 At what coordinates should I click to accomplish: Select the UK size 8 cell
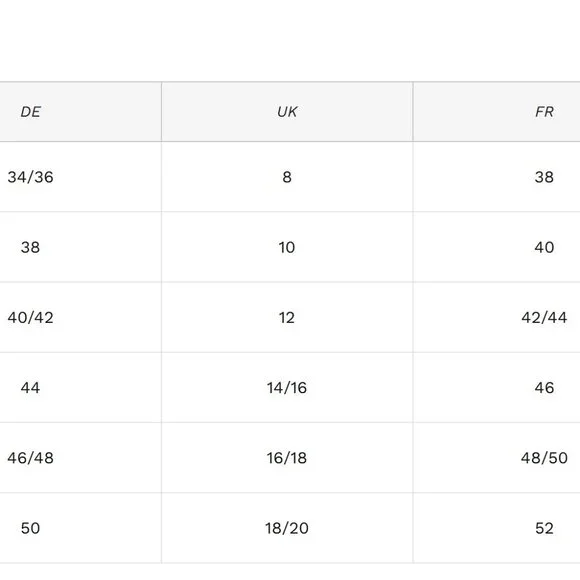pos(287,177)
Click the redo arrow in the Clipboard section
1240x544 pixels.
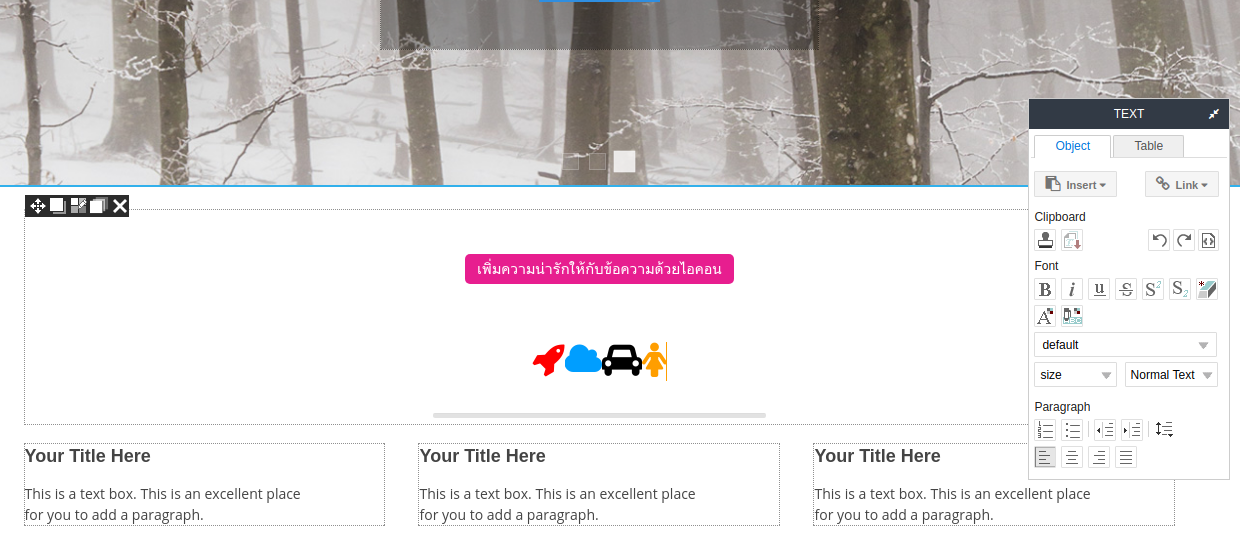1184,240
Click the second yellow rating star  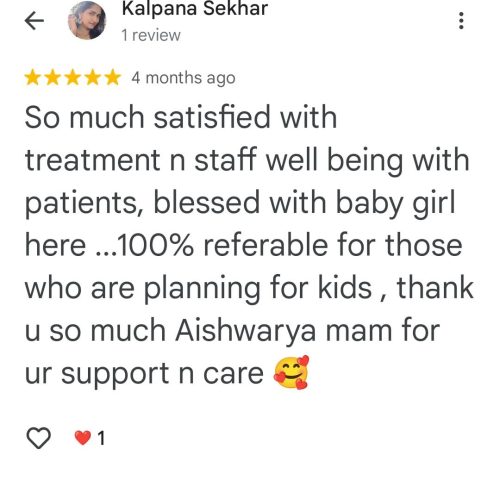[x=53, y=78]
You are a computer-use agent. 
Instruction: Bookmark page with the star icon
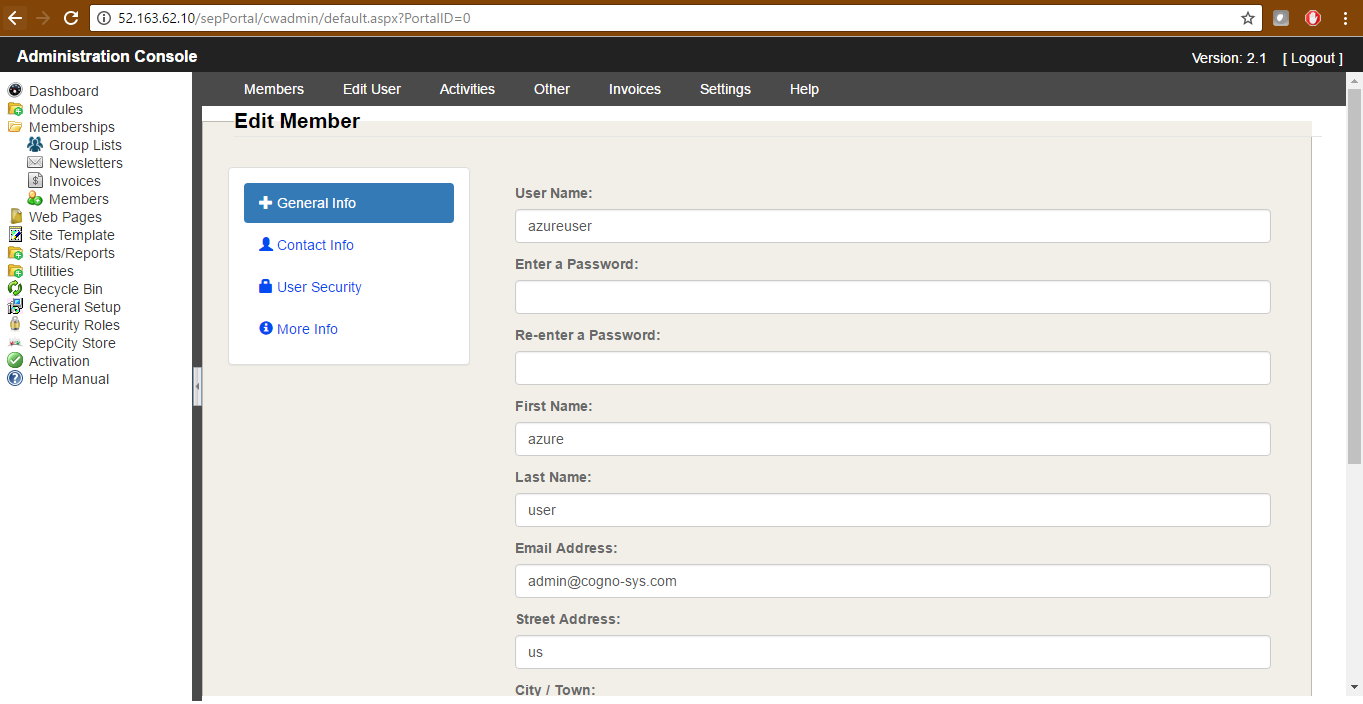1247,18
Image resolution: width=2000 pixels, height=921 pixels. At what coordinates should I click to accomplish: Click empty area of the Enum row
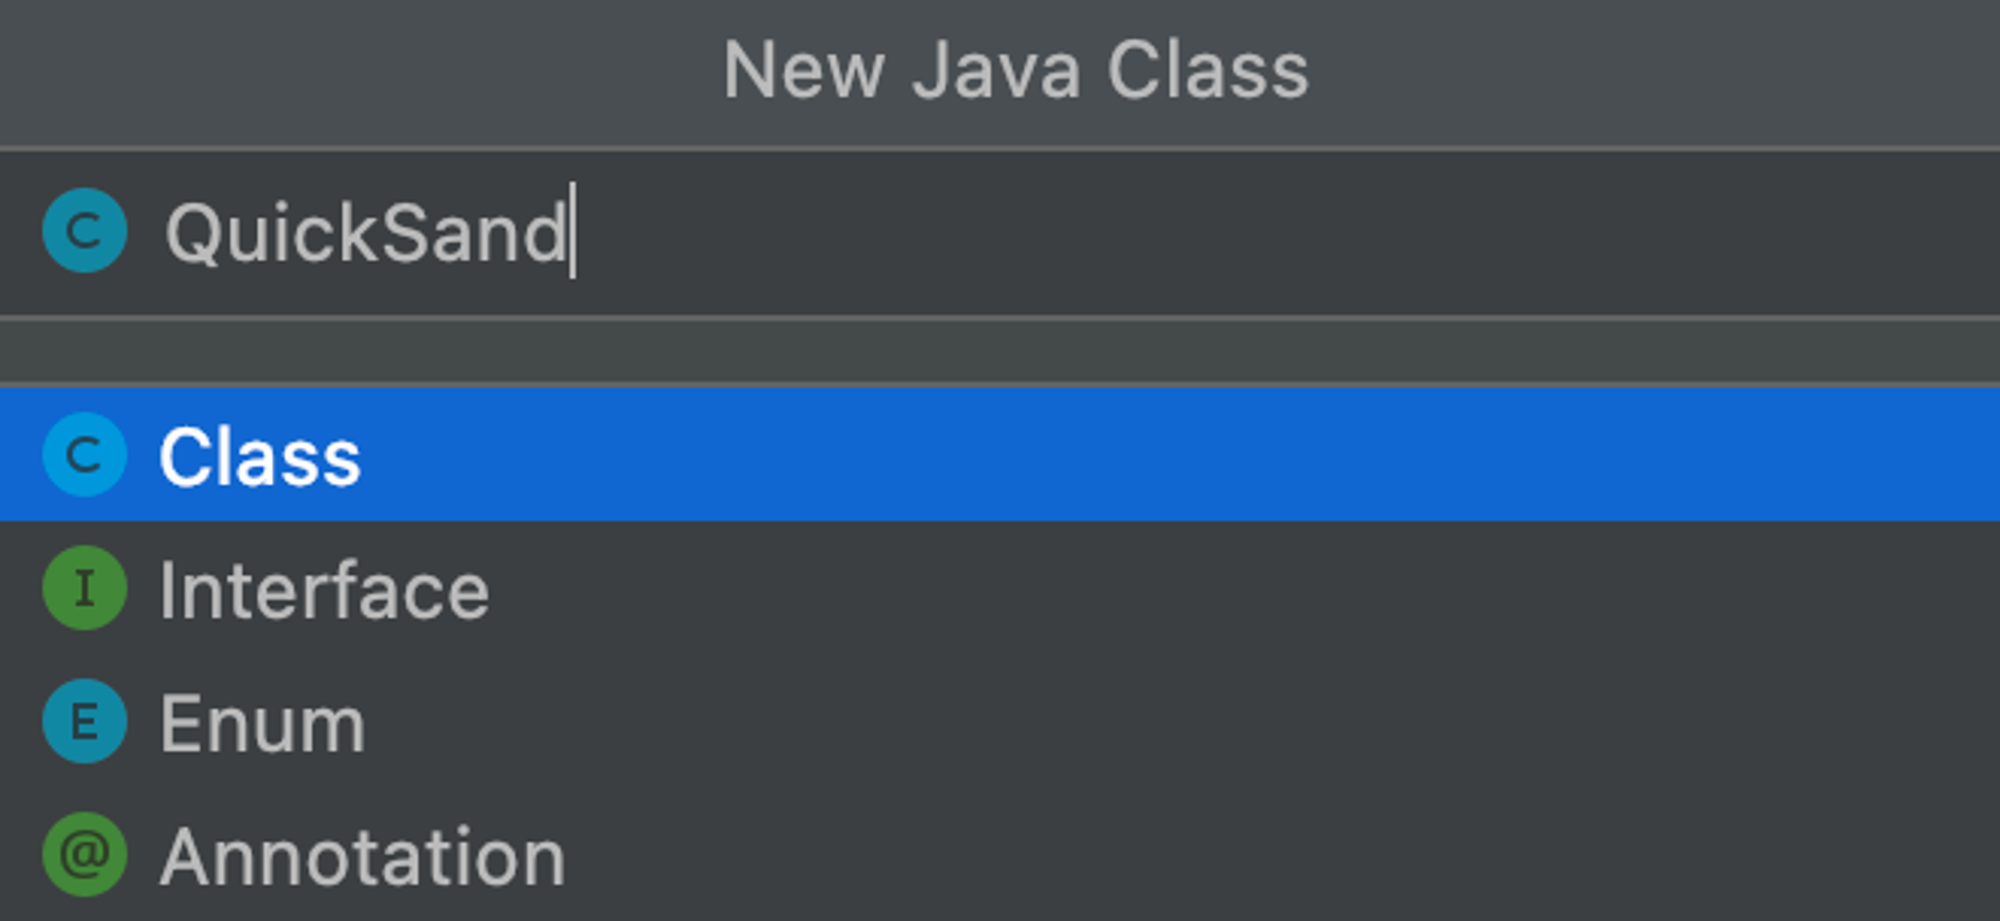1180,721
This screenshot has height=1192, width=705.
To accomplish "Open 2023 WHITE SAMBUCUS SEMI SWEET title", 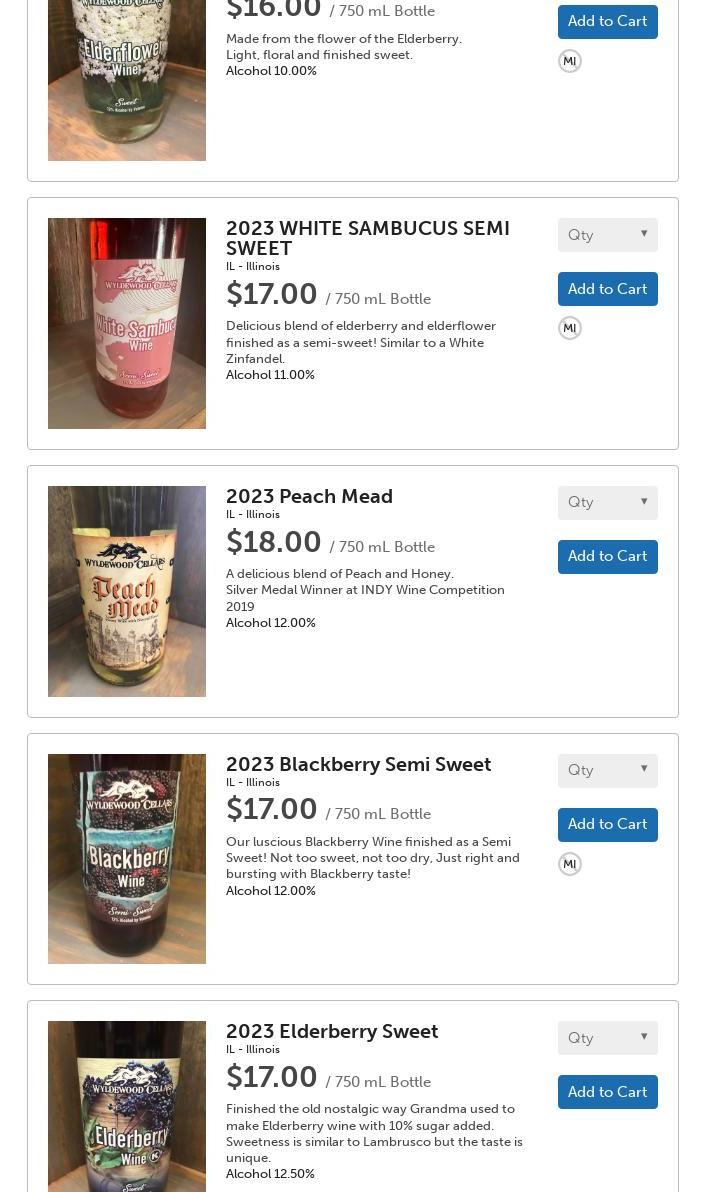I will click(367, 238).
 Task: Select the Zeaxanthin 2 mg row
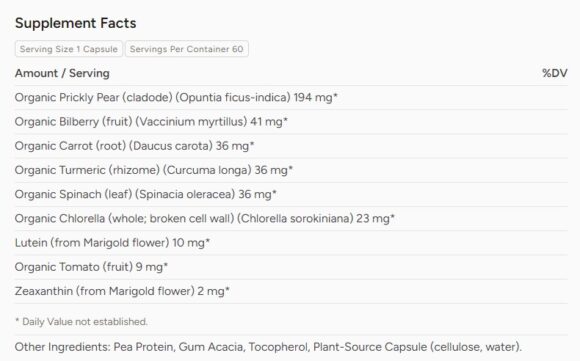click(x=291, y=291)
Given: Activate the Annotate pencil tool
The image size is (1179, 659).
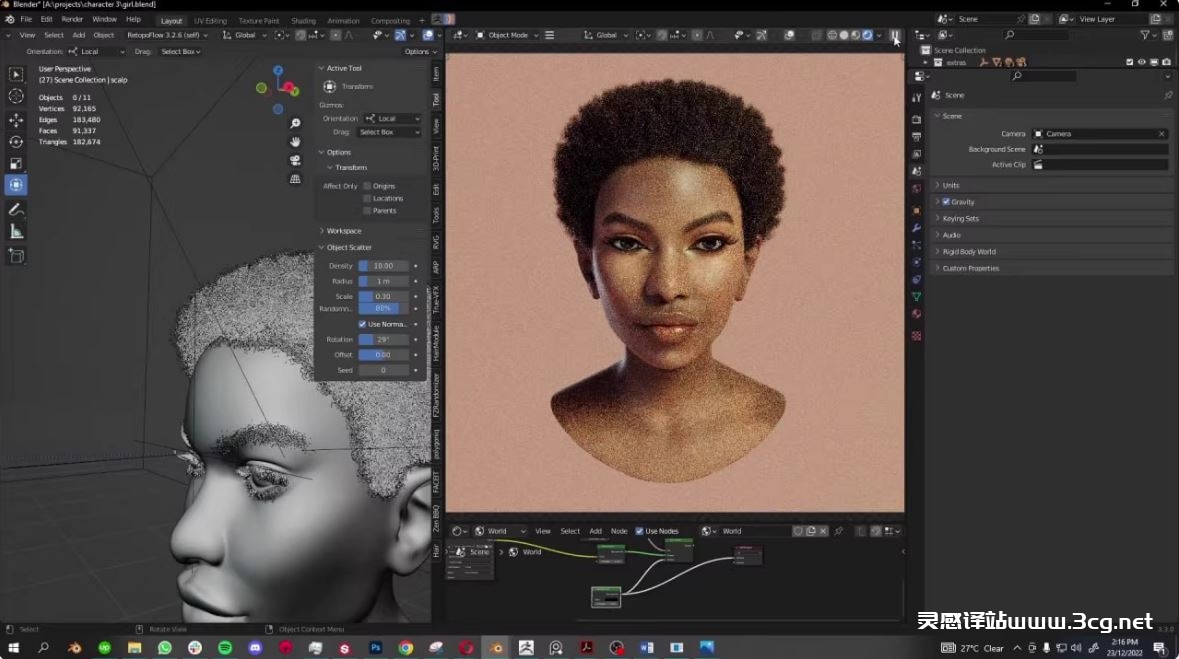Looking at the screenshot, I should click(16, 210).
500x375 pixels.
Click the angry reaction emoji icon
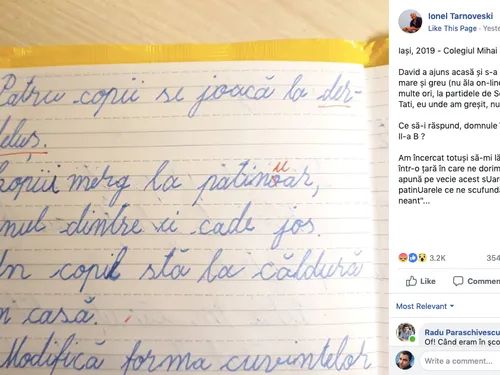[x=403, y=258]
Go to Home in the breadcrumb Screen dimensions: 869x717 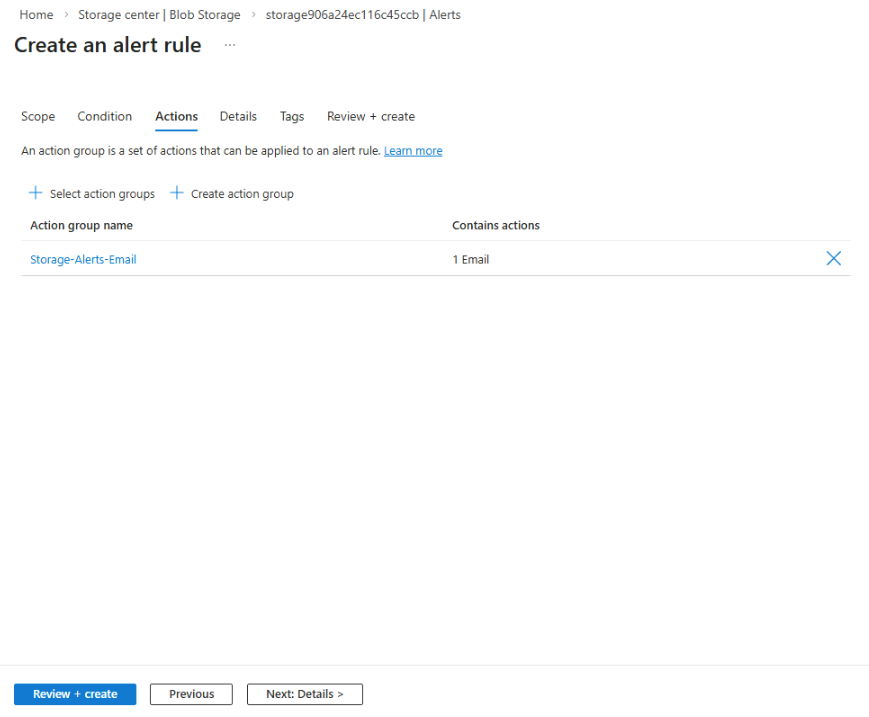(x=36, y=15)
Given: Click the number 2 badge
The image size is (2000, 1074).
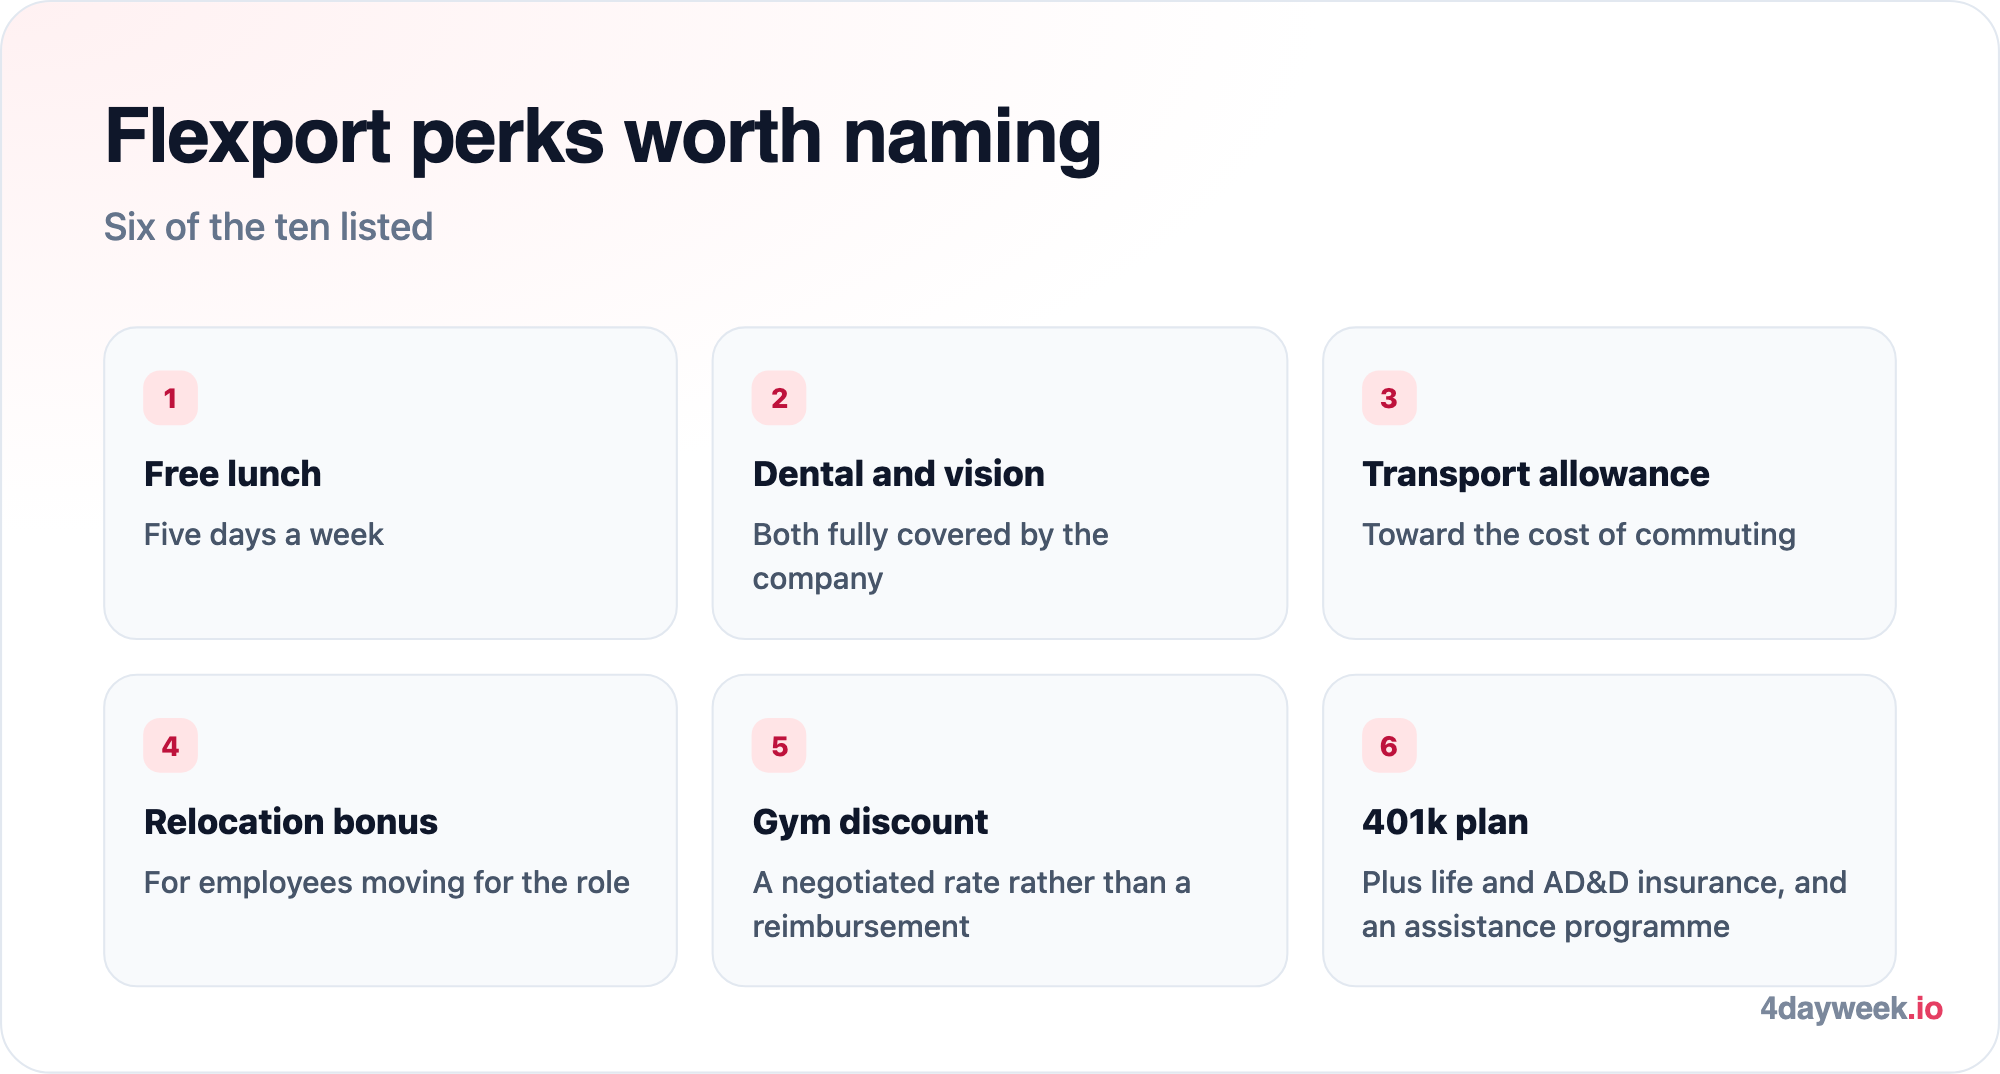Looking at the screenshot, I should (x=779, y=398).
*-*-*
Task to carry out → State the number of lines in the preceding data that contain the word "Given", and nothing besides.

Final answer → 2